Nearly ~~600,000~~ 900,000 burglaries occur yearly in the US, with 27.6% occurring while occupants were present and 25% of those incidents involving ~~an assault~~ violent crime on the occupants. (https://insurify.com/homeowners-insurance/insights/burglary-statistics/) That comes to ~~37,500~~ ~62,100 ~~break-in assaults~~ victims of violent crimes from break-ins in the US per year, divided by 123.6 million households in the US comes to a 1 in ~~3,296~~ 1,990 chance of a household's occupants being assaulted in a break-in each year. That's ~~68%~~ roughly as many incidents as being injured or killed by a firearm anywhere in the country each year as tallied by the GVA. Hardly zero, unless you also mean to minimize US gun violence.
Though either of these stats are hardly able to be applied broadly across the entire country given their driving force of poverty and its extreme regional & local disparities.
Edit: Actually those 600,000 burglaries only account for 69% of the US population. The actual number is ~900,000 nationally, bumping the math's number of violent crimes including assault, robbery, and rape experienced in homes up to ~62,100 or 1 in 1,990, surpassing being a victim of broad gun violence as tallied by the GVA when removing instances of justified self-defense.

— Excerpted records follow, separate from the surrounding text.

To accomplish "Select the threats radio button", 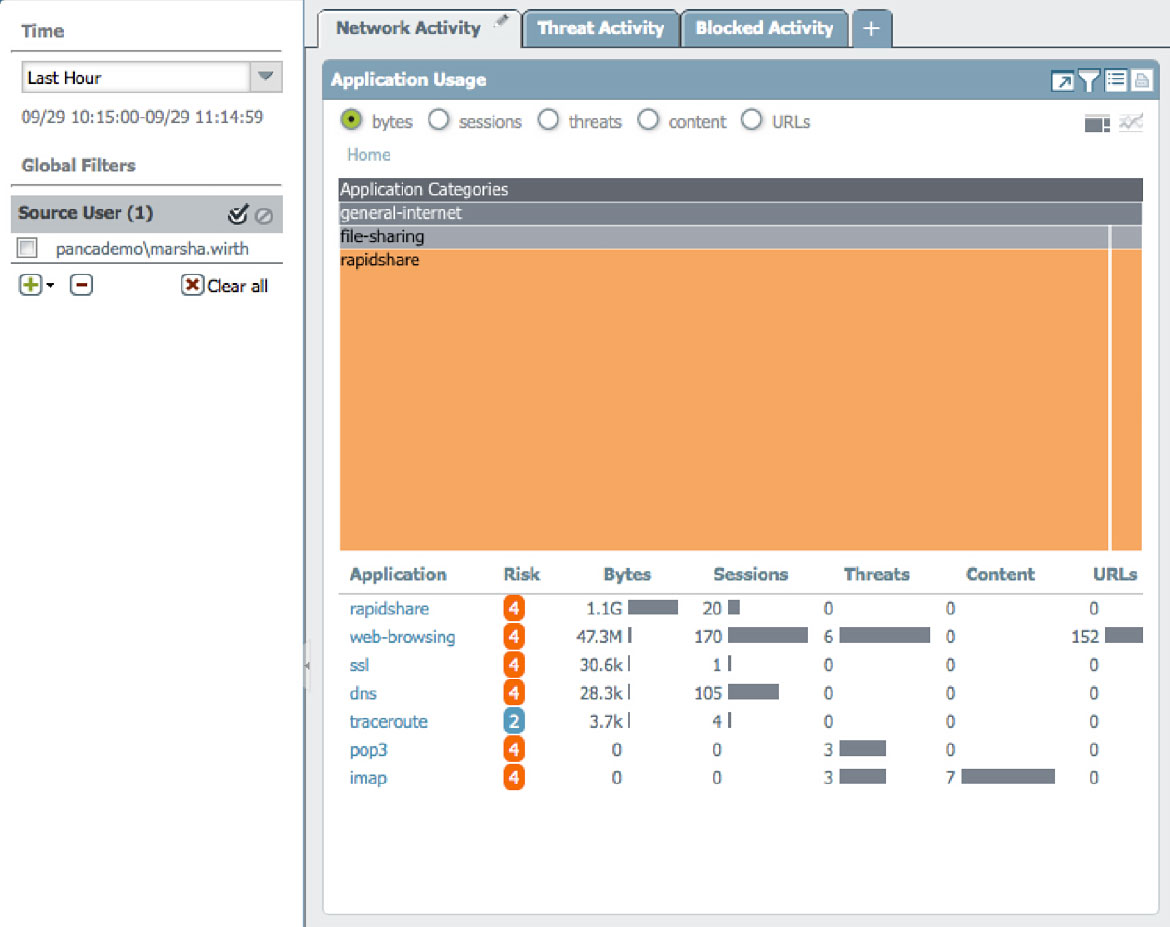I will (x=548, y=121).
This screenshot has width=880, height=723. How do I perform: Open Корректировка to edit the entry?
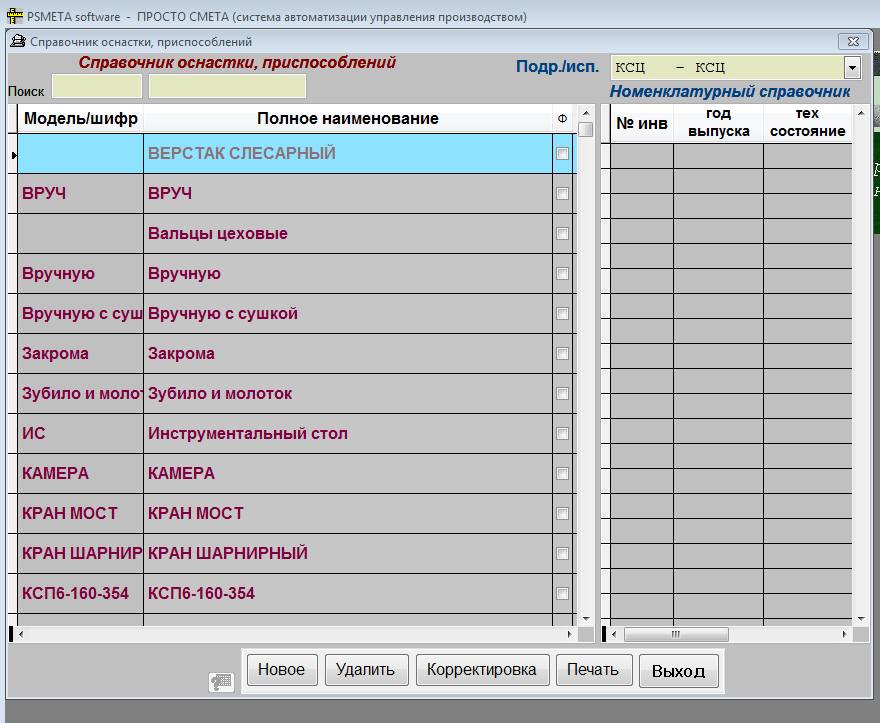point(481,670)
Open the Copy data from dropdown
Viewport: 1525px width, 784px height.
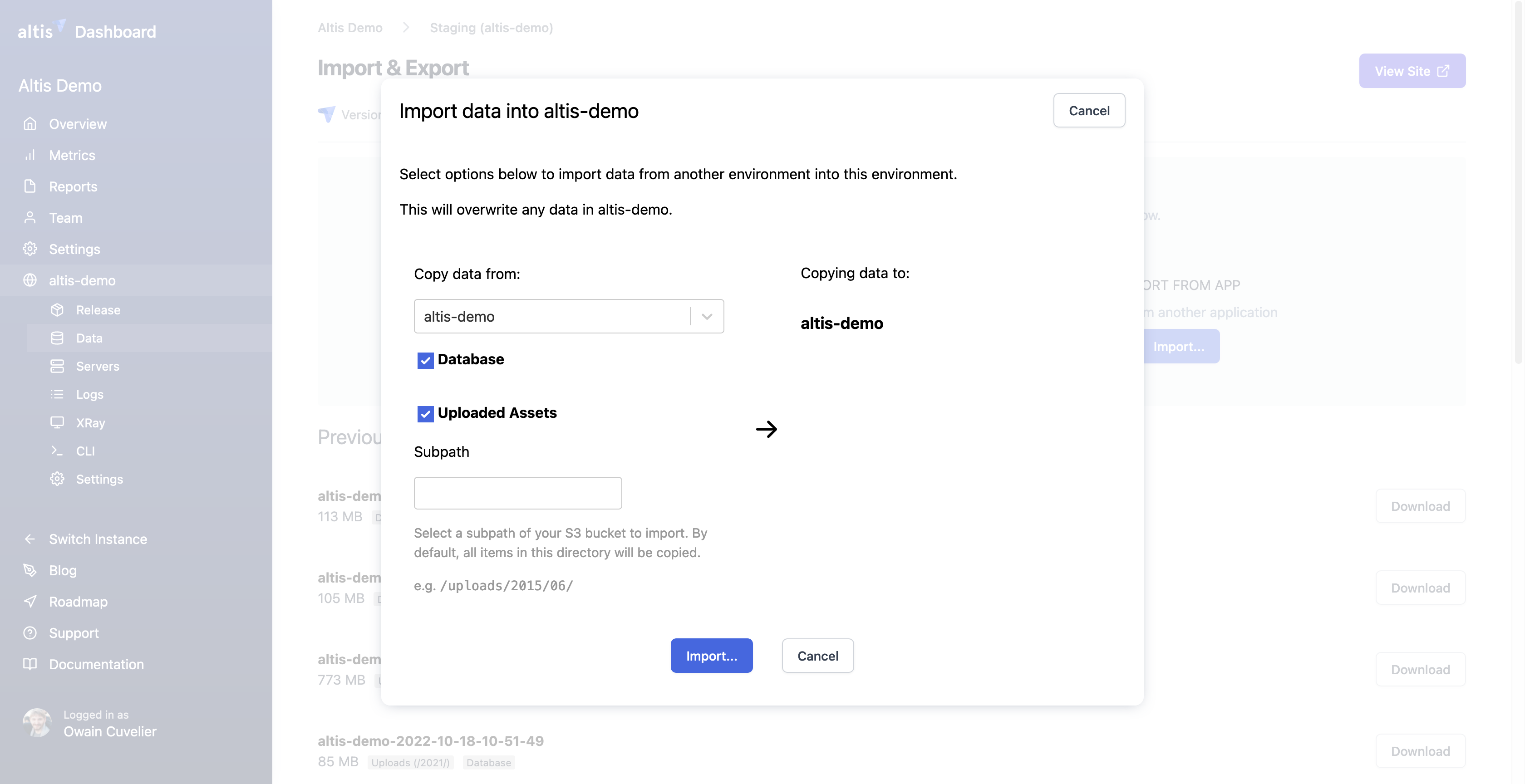tap(706, 317)
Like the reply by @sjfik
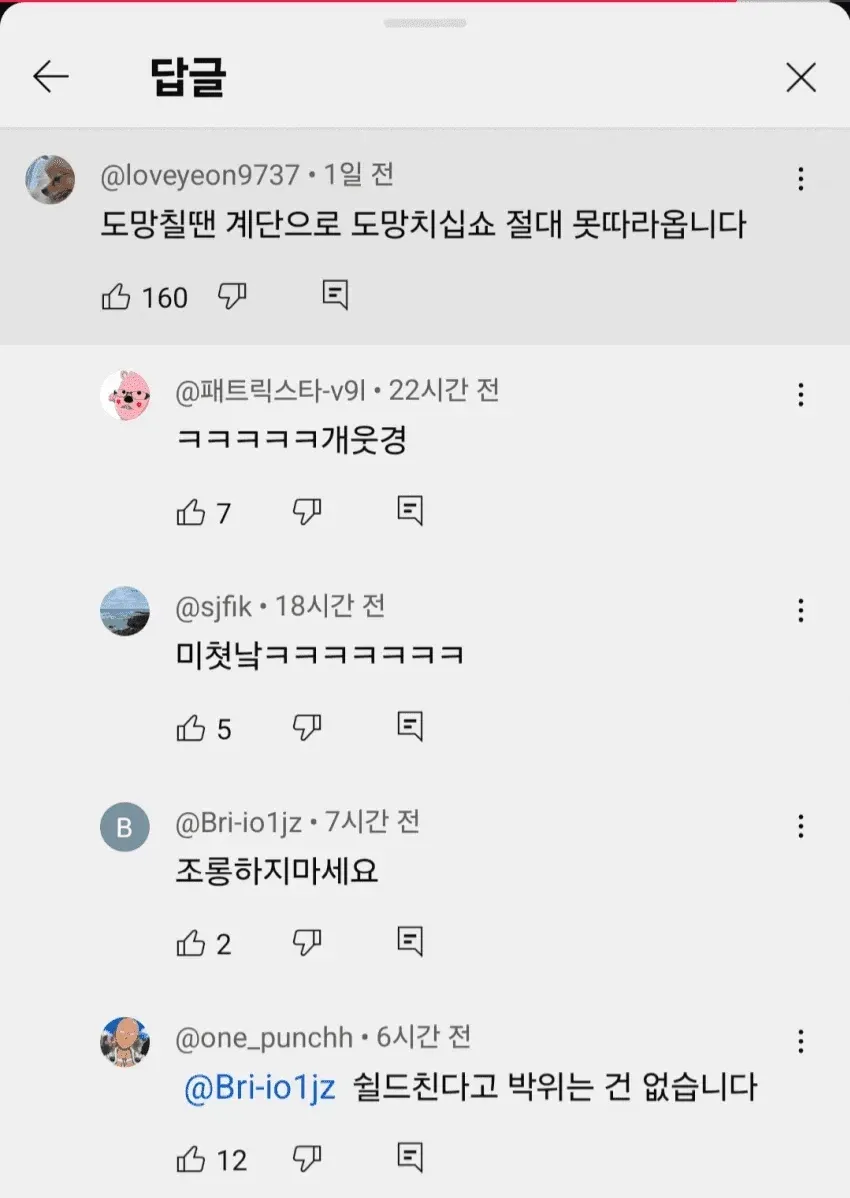The image size is (850, 1198). pos(191,728)
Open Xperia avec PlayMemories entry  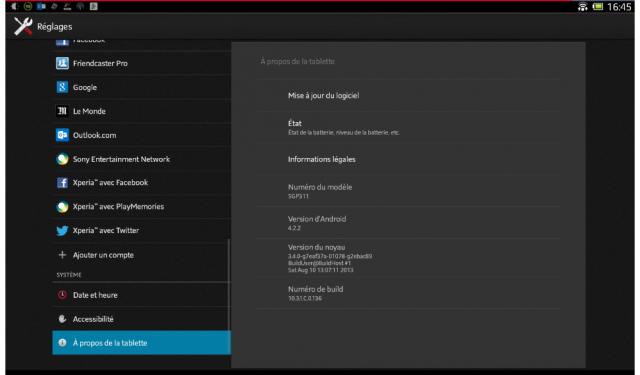(x=141, y=206)
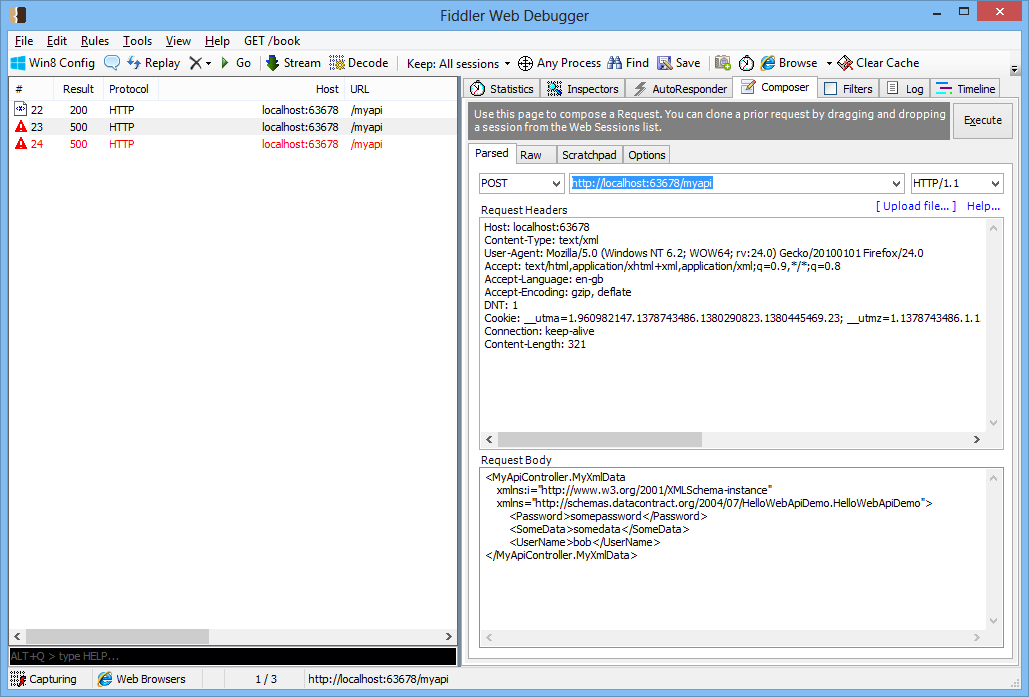The width and height of the screenshot is (1029, 697).
Task: Click the Execute button
Action: coord(982,120)
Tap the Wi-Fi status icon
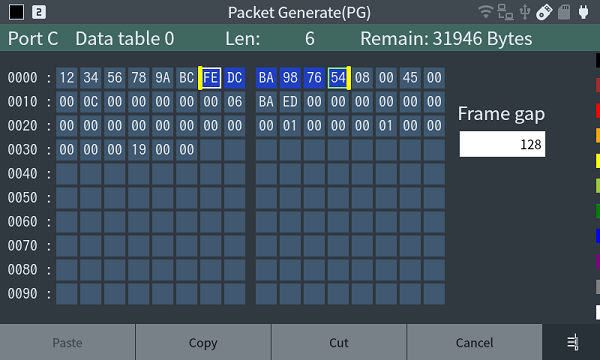This screenshot has width=600, height=360. 486,12
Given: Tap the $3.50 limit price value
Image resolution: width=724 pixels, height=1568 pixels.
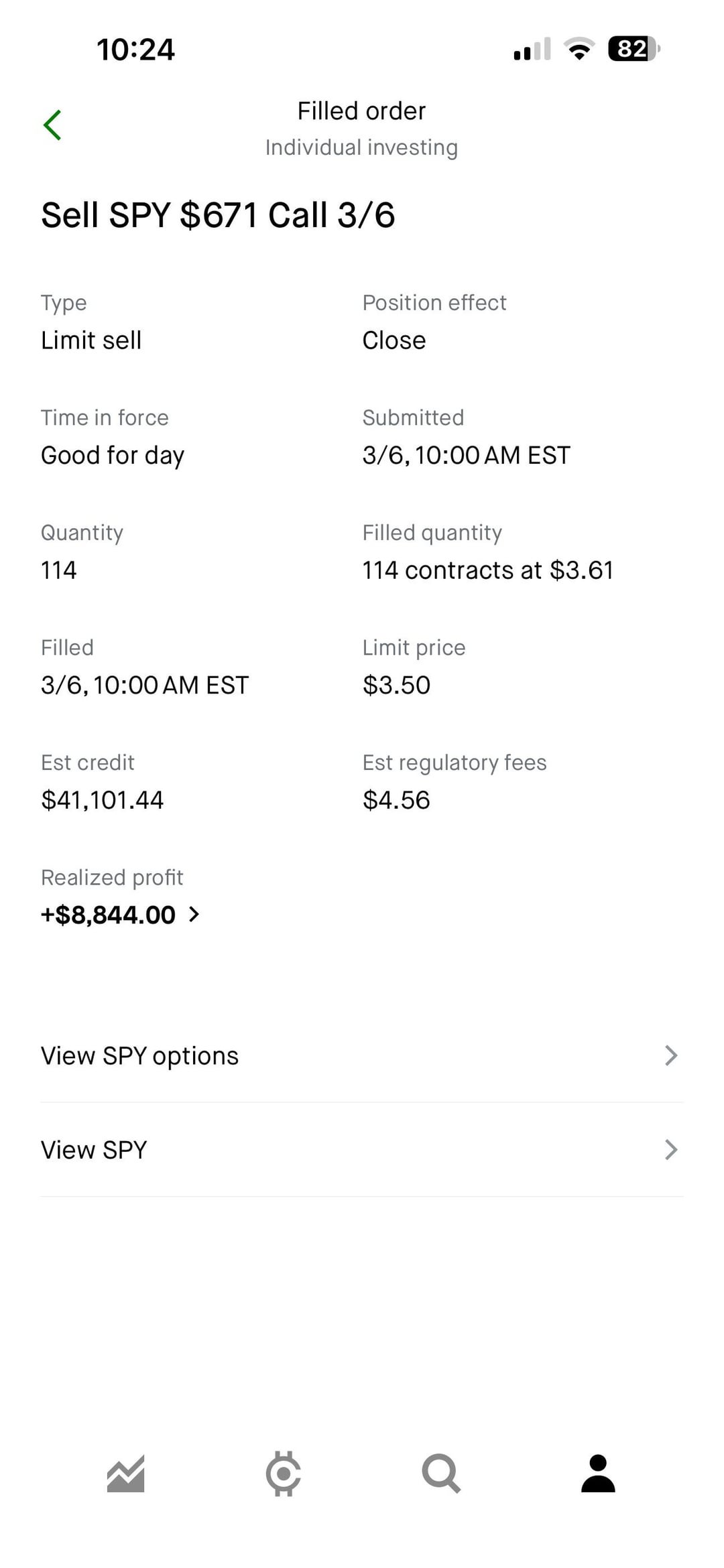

Your first link is some insurance company corporate website that has no reason to be truthful. The second link won't reveal its sources unless you pay, but also shows that violent crime is far less of a problem now than it has been for decades.
So your fearmongering isn't even supported well by your unsourced data.
Every number I pull from the article is backed up by a separate primary source they provide. Their citation for overall burglary numbers, as linked (little blue 1), is from the FBI's crime tracker. Their citation on the specifics for burglaries, including % where the owner is present and stats on violent crime victimization as part of burglaries, comes from a DOJ report that they link. The # of US households was just me googling and pulling the first result, but census data puts it at 125 million.
The 2nd source is just using FBI data as well, extrapolating the reported crime amount from the reported population over the whole population. The official FBI number of 673,261 burglaries divided by .75 (% of population those account for) gives 897,681, and the FBI's chart over time (counted in burglaries per 100,000 population rather than households) does indeed show that burglaries, as with all violent crime, have gotten considerably safer over the past 10-20 years.
Still far from 0, and still more common than the crime that's America's blight onto the world.
Suicides, school shootings, gang gunfights and other major problems caused by the massive amount of gun ownership in this country is also far from zero. But that doesn't seem to concern you.